Fierce pain, paralysis and sickness took over my body, and for week's doctors seemed to think I was either making it up, mad or anorexic. Eventually they discovered it was Porphyria, and it was inherited from my father. We had never heard of it, as my dad had never suffered symptoms, and neither had most of the medical staff. We began a very steep learning curve, as did the doctors.

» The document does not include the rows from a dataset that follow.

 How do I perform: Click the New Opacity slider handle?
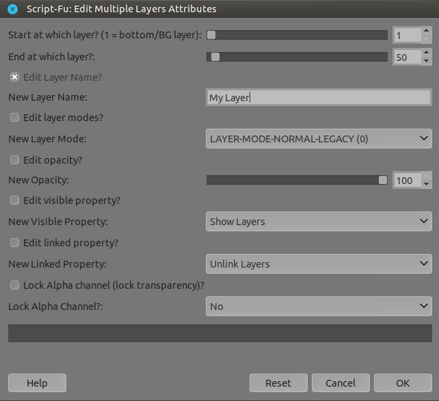tap(383, 180)
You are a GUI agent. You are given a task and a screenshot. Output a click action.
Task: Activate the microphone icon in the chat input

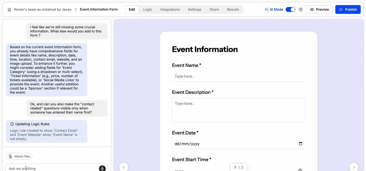(102, 168)
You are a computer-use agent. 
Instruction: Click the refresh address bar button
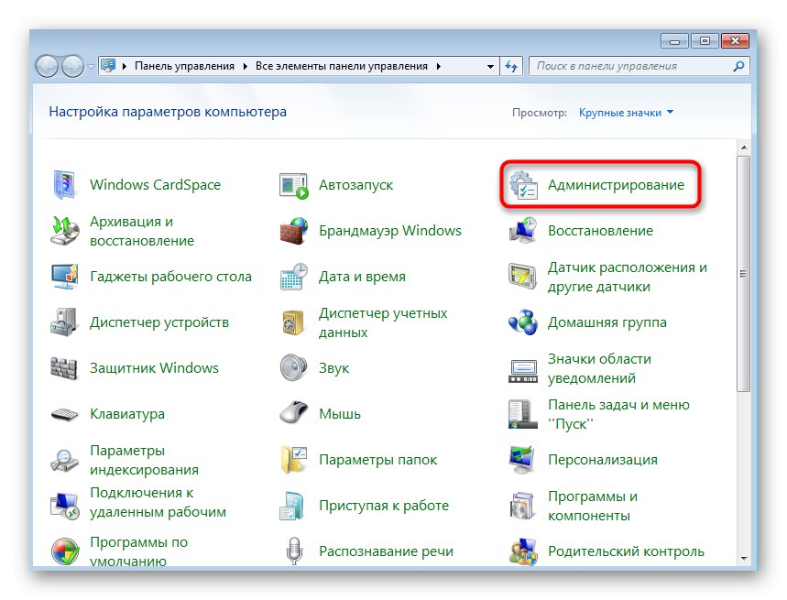coord(511,65)
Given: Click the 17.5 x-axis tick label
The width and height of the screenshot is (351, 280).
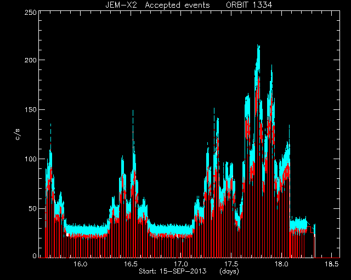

We learned that antibiotics prescribed for a minor infection, had probably triggered it in my case, but after that, I generally suffered attacks in my pre-menstrual period. These attacks varied in severity, but the pain and vomiting were omnipresent features. My weight gradually dropped, as I was unable to regain it in the short periods between attacks and eventually these monthly attacks took their toll. I had a severe attack that led to almost complete paralysis, which meant I needed assistance to breathe and a feeding tube. This time was frightening for me and terrible for my family, but the nursing staff in Intensive Care, were very reassuring. Over the next 18 months, the paralysis subsided and I returned to my regular monthly attacks.
Although able to bring me out of attacks with Haem Arginate, the doctors have struggled to try and stop the attacks happening at all. After many experimental treatments, we have in the last couple of years hit on one that appears to be working. I now have Haem Arginate on a weekly basis and I have only had a few attacks this year.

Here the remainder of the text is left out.